--- PASSAGE PROVIDED ---

I’ll never do this again, I don’t care if I sell one book or 10 million, I’m not getting on another 6 a.m. flight out of an airport that’s been closed for two days due to bad weather and is therefore mobbed now with livid travelers — 10 cities in 12 days; nice hotels, but I can’t sleep at night because the windows are sealed shut (is it to prevent authors whose books have tanked from throwing themselves out?), and I get claustrophobic; friendly escorts, but they feel an obligation to talk to you, and I’m too tired from the flight to make conversation; radio and press interviews that I could have done from home, on the phone and who knows if anyone out there is listening to these shows?; bookstores where I’m alone with a salesclerk, a couple of homeless people and one other person — there’s always one person — who’s been sent by God, I know, or by one of the two or three authors in this country who, on a bad day, might consider me a worthy competitor and pray that my book will fail, to witness my mortification before the salesclerk and the homeless guys.

I’ll never do this again, I swear to myself and my husband and children and to all my students whether they want to hear it or not, and they all nod and say, “yes, of course, of course you won’t, it’s not as if you’ve ever made and broken this promise before….”

I’ll never do this again.

--- PROVIDED DATA ---

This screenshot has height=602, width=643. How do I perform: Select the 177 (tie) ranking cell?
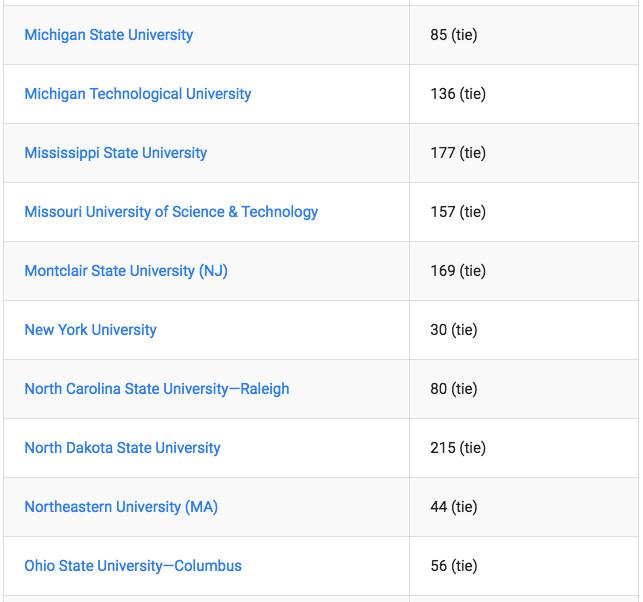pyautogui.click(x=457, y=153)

---
--- PROVIDED DATA ---

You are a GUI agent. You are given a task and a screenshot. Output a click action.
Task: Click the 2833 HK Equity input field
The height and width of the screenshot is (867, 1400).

---
--- PROVIDED DATA ---

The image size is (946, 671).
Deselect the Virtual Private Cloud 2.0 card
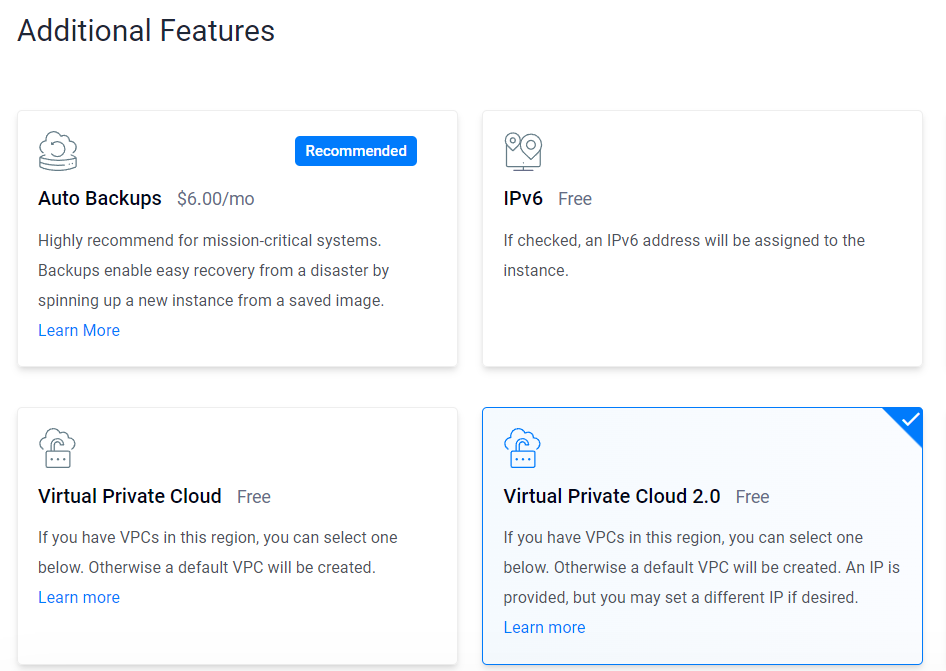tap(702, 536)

---

* **WHAT YOU NEED TO DO**:
[1] Return everything from "I’ll never do this again, I swear" down to "do this again." in the book tour passage.
[2] According to the book tour passage, how many cities in how many days does the tour cover?
You won't need the records for this.

* **RESPONSES BY TASK**:
[1]
I’ll never do this again, I swear to myself and my husband and children and to all my students whether they want to hear it or not, and they all nod and say, “yes, of course, of course you won’t, it’s not as if you’ve ever made and broken this promise before….”

I’ll never do this again.

[2] 10 cities in 12 days.